Il narratore Nesi conosce a menadito il concetto di “economia reale”, perché il suo vecchio lavoro consisteva nel parteciparvi attivamente, determinandola. Sa bene il significato di parole quali “investimento”, “manodopera”, “bilancio”, “costo”, “fatturato”. Eppure, adesso, nel raccontare e dire la sua compie una scelta ben precisa fin dal titolo del libro: quella di accostare alla scienza egemone l’attributo di “sentimentale”; quella di opporre al cinico realismo dei numeri l’idealismo di un’alternativa possibile che privilegi l’empatia umana e il benessere collettivo alla logica del profitto.

È un intento poetico, è un manifesto politico. Da spartire con il lettore, per sentirsi e farlo sentire meno solo.
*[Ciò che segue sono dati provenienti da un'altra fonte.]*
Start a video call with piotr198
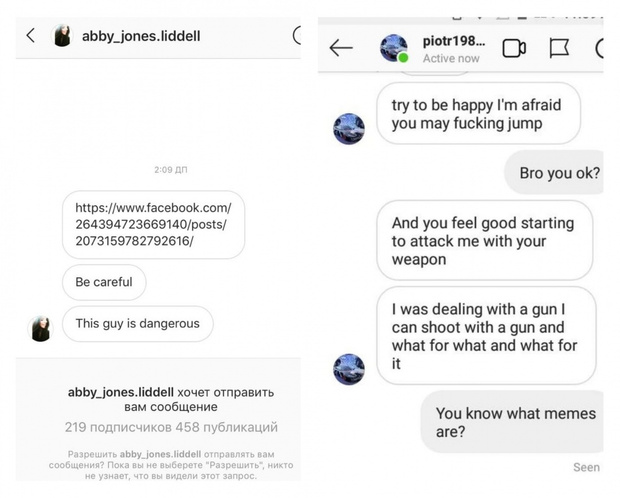coord(514,48)
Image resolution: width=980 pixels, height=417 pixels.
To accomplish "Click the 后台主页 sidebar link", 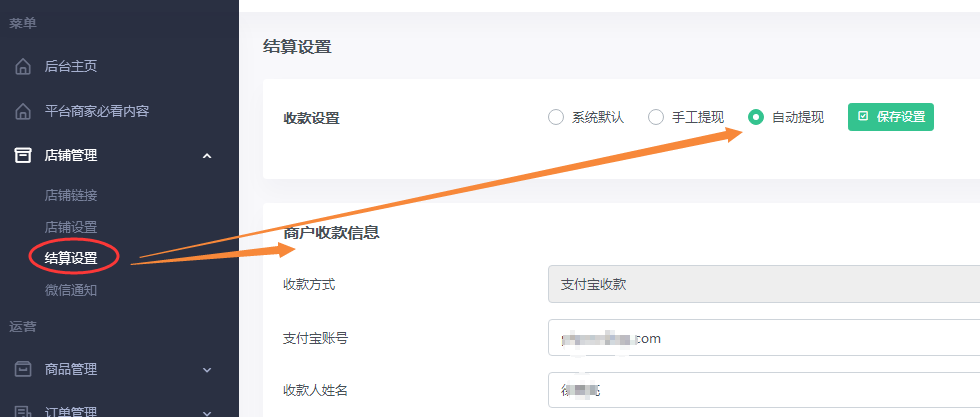I will [71, 67].
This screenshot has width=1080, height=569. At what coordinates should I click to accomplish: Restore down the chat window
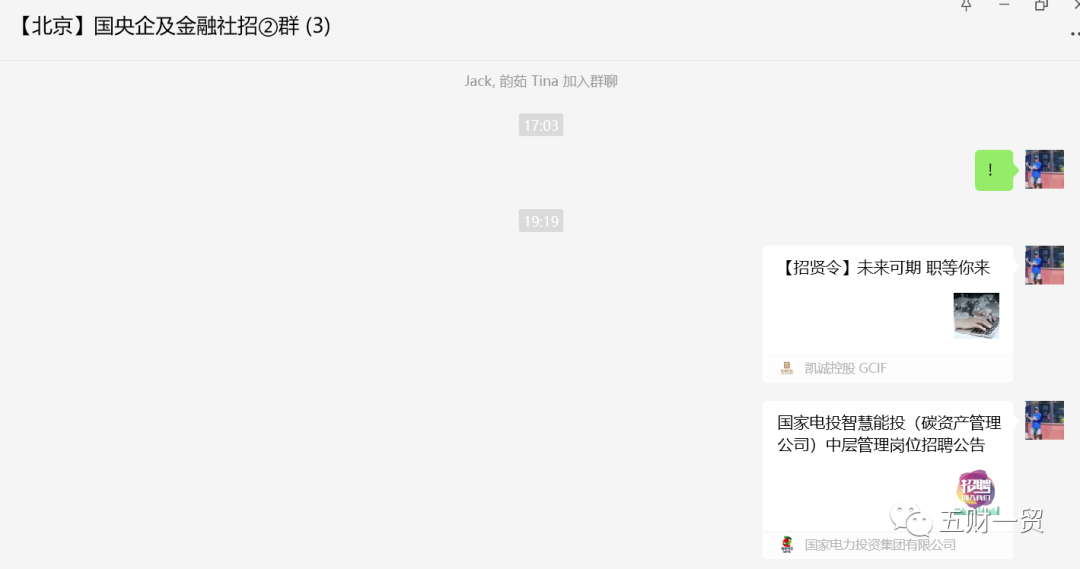click(1041, 6)
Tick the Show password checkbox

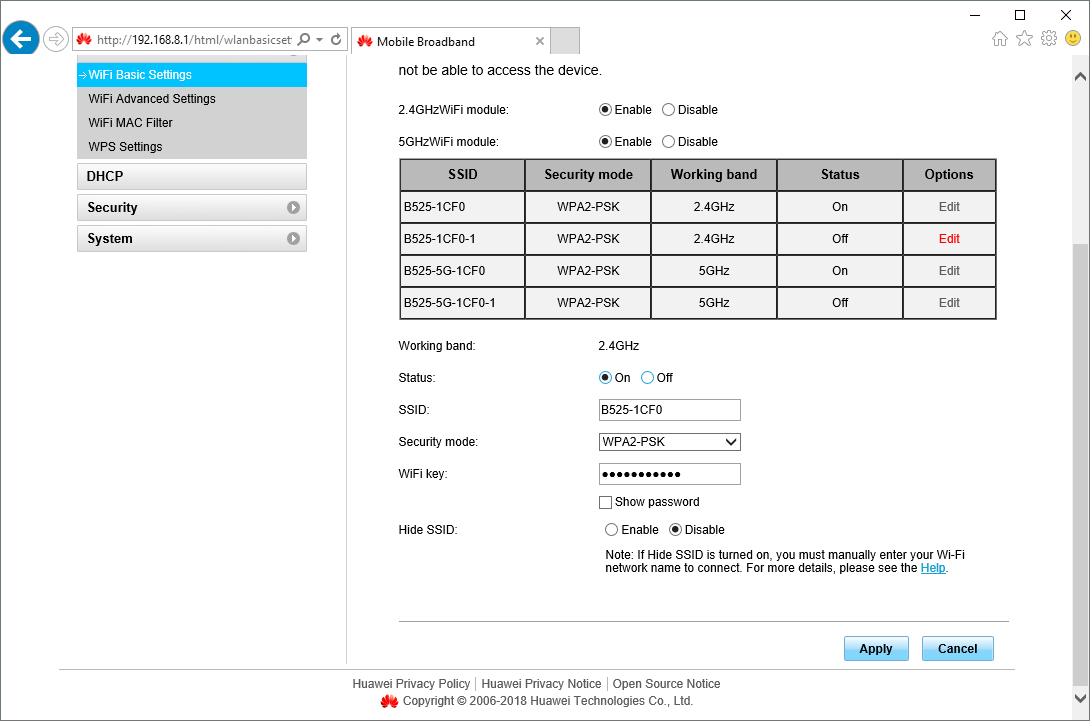(x=605, y=502)
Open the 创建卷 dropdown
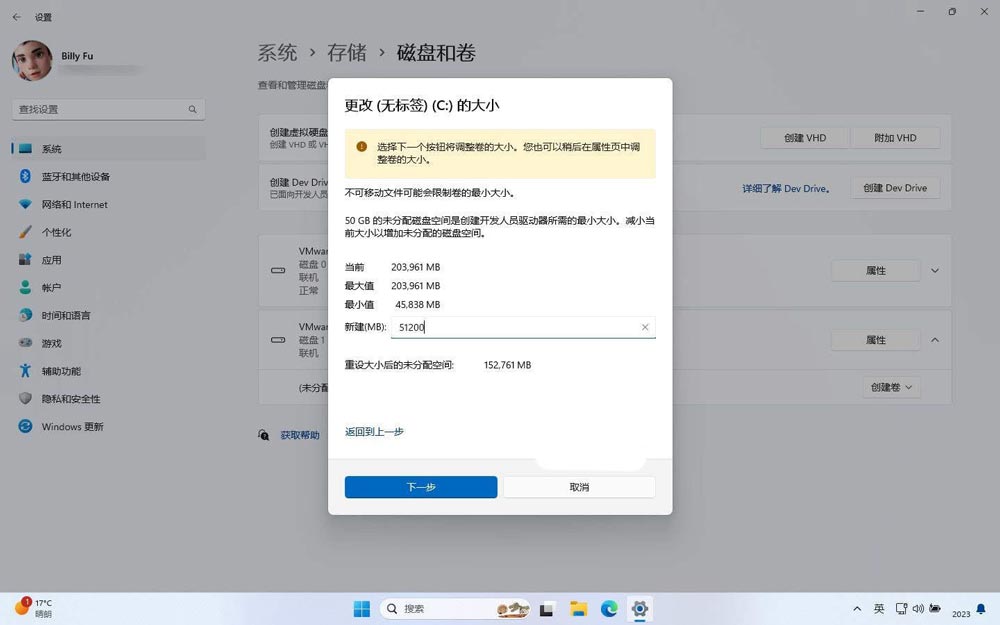 click(x=889, y=387)
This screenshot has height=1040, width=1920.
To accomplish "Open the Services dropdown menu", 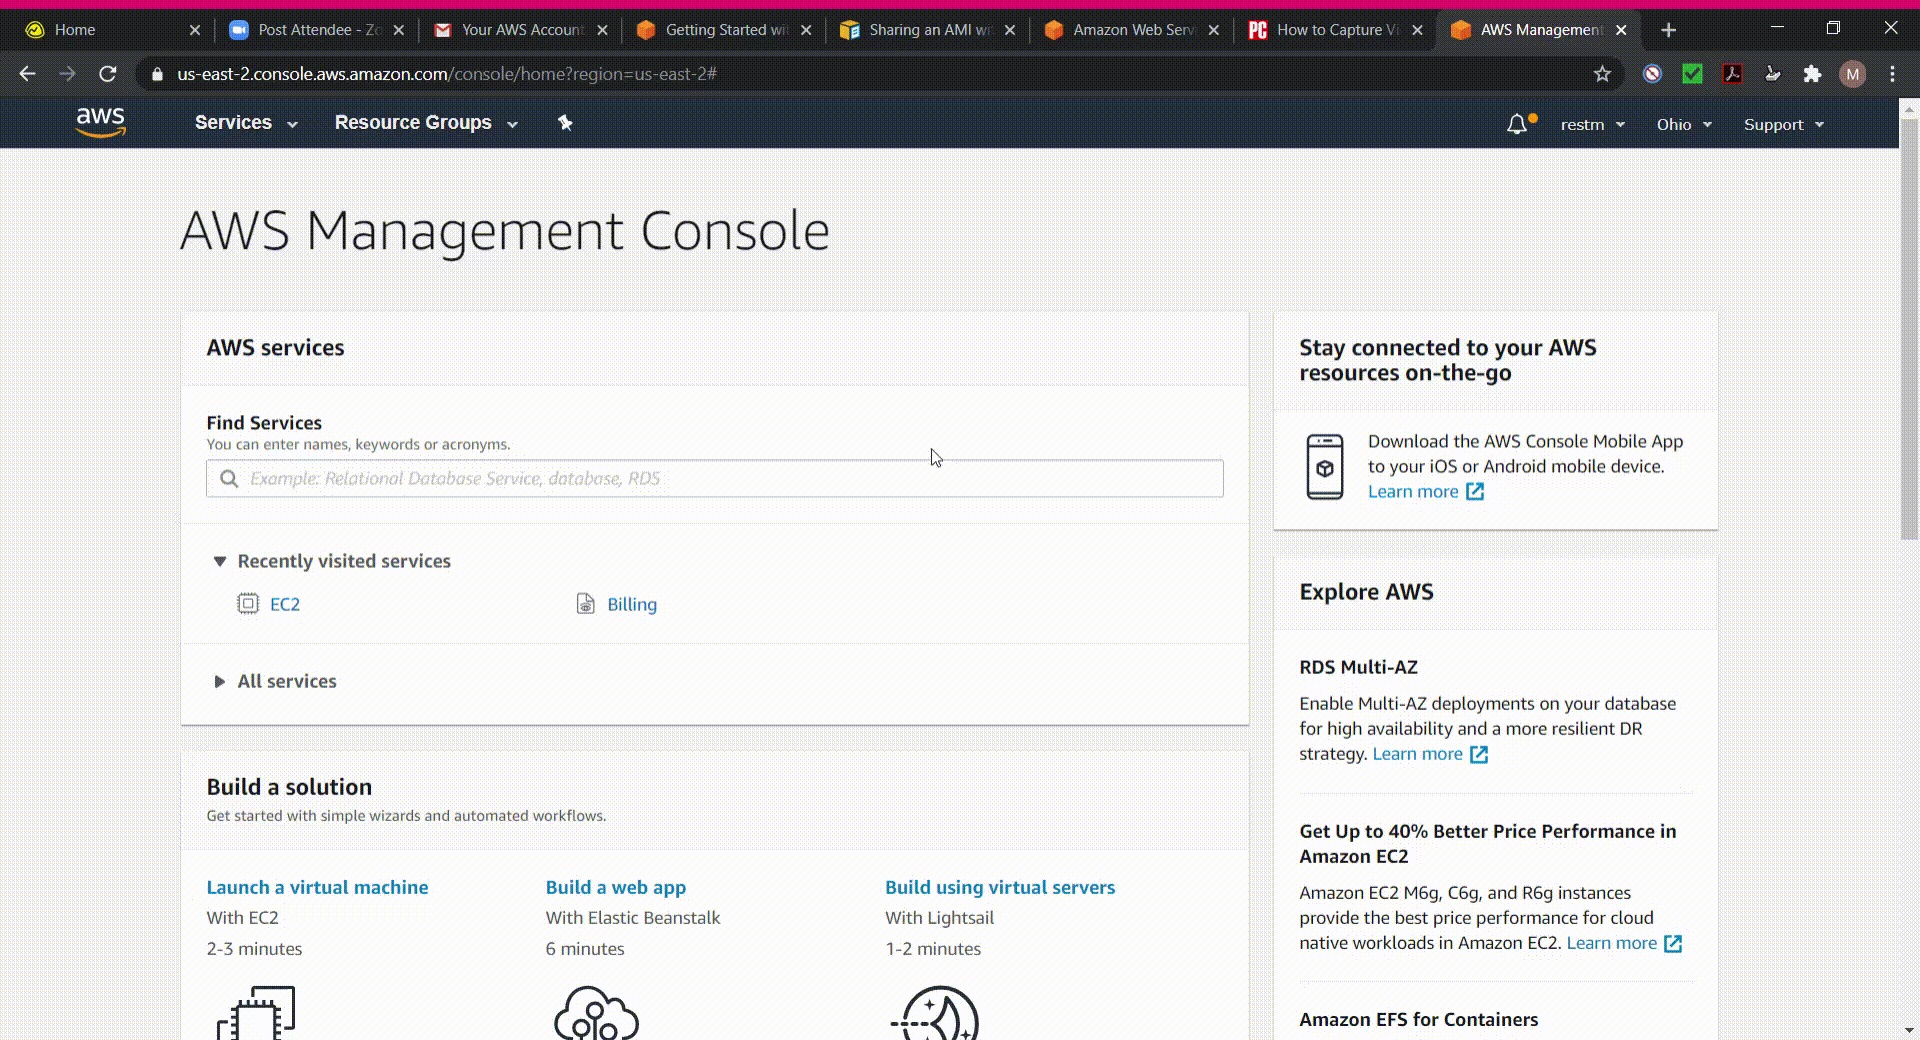I will [246, 123].
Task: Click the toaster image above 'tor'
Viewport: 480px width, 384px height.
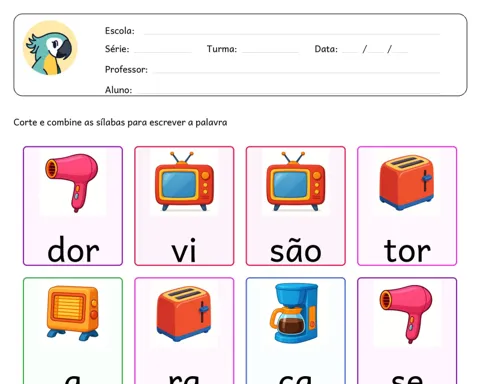Action: coord(407,182)
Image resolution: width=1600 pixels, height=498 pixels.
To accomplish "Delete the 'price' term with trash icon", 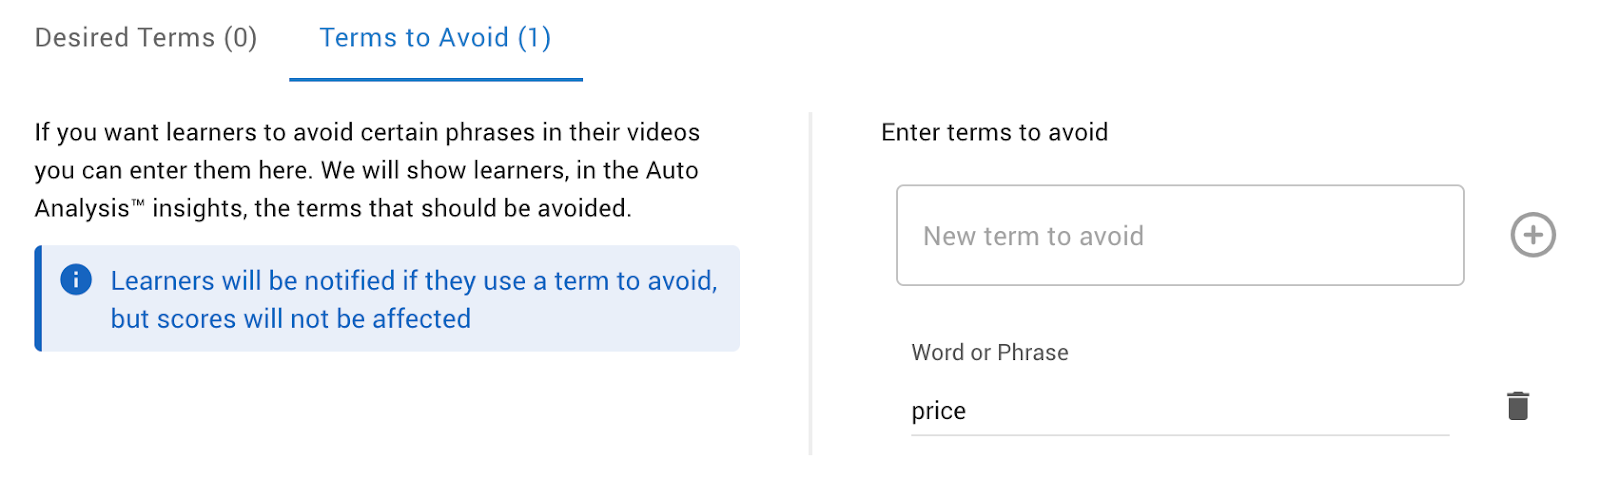I will tap(1517, 406).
Edoardo Nesi ha pubblicato Fughe da fermo (1995), Ride con gli angeli (1996), Rebecca (1999), Figli delle stelle (2001), L’età dell’oro (2004), Per sempre (2007), Gianna Nannini. Stati danima (2009), Storia della mia gente (2010, Premio Strega 2011), Miracolo inevitabile (2011), Le nostre vite senza ieri (2012), L’estate infinita (2015), La mia ombra è tua (2019). È il traduttore italiano del romanzo di David Foster Wallace Infinite Jest. Ha scritto e diretto il film Fughe da fermo (2001).
Economia sentimentale è il suo ultimo libro (La Nave di Teseo, 2020).